Of her friends from home who also do theatre, Luddy wrote, “I’m one of the only ones… that got to continue working on the show in some new way.” She continued, “Creating material for this project… makes me feel so connected to others and it’s allowed me to rethink the ways that theatre and art can heal.”
Work has been challenging at times, especially when many of us cannot leave our apartment at all and thus cannot go far to record things. It can also be difficult to manage technical difficulties when collaborating on a project. And of course, it has been difficult preparing for a project that is not the final product everyone had been hoping for when they signed onto
The Seagull
.
Despite these difficulties, the process has been eye-opening and even fun.
“One of my favorite projects I worked on was a short video of my character Masha exploring her extremes,” Huntington wrote. “I got to ruin my makeup, sob and scream for those parts.
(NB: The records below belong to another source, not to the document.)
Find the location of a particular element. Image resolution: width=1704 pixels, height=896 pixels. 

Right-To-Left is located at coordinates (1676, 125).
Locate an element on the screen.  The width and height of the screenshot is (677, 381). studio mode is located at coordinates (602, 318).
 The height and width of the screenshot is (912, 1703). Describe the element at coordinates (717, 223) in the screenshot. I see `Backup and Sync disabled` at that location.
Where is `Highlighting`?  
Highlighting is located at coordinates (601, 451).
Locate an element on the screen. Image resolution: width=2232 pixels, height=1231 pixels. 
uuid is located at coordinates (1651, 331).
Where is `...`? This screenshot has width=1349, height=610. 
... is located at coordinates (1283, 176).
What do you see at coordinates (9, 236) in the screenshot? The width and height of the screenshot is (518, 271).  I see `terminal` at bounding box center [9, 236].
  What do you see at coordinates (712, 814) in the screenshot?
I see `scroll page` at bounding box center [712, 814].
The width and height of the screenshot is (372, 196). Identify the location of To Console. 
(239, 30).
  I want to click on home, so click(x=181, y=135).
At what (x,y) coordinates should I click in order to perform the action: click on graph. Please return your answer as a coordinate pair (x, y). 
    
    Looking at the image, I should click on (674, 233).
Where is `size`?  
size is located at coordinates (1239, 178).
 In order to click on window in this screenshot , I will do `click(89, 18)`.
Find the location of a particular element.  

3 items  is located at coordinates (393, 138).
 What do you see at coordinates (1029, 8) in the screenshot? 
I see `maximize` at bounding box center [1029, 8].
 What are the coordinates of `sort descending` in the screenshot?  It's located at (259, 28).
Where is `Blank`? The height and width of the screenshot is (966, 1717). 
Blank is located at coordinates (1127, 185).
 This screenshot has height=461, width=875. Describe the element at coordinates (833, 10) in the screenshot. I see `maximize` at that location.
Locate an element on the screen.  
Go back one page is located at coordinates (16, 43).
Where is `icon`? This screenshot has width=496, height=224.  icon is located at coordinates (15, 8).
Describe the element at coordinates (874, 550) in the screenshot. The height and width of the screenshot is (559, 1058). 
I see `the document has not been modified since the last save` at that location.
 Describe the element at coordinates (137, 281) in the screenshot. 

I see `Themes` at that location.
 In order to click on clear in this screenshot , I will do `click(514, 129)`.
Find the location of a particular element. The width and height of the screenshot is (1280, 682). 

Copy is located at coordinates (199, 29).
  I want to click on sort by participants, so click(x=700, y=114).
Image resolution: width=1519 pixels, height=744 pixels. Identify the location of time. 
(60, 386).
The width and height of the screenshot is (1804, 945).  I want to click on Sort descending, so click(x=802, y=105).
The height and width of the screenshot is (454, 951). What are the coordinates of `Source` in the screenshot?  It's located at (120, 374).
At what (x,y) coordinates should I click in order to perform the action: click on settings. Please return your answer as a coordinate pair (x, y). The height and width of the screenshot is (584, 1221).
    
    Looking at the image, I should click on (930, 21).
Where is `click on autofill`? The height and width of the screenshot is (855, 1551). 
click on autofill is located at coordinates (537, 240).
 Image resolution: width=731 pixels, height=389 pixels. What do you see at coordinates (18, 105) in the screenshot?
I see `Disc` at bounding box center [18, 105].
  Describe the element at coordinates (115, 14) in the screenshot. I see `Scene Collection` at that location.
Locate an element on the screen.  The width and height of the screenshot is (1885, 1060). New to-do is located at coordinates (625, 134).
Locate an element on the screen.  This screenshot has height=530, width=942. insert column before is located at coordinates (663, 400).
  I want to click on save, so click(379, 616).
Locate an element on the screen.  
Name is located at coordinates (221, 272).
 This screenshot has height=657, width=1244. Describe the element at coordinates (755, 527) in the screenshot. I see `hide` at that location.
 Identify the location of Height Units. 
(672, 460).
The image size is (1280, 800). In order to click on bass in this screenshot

It was a great release of quarantine energy!”
The project has been particularly collaborative because it has required both the cast and the crew to make creative material. Normally, Willcoxon writes, “You see the actors on stage but don’t realize how many people must work to realize the entire world of the play. In this project, we had everyone working together to create the content of this piece.”
As of what we can expect of the final project, things are currently tentative. According to Willcoxon, “Right now we are working on developing what that format will be… It is not a walk through the play but an experience of various moments and sequences that students have developed in relationship to the play and its world. We also want the site to be interactive — the viewer chooses the various sites to go to within the website.”
The date that “The Seagull You Never Saw” website goes live is also tentative and there are currently three target release dates. As the production team develops and designs the website, we seek to debut ideally before the end of the semester. Students and staff can expect an announcement via email of how to access and view the project.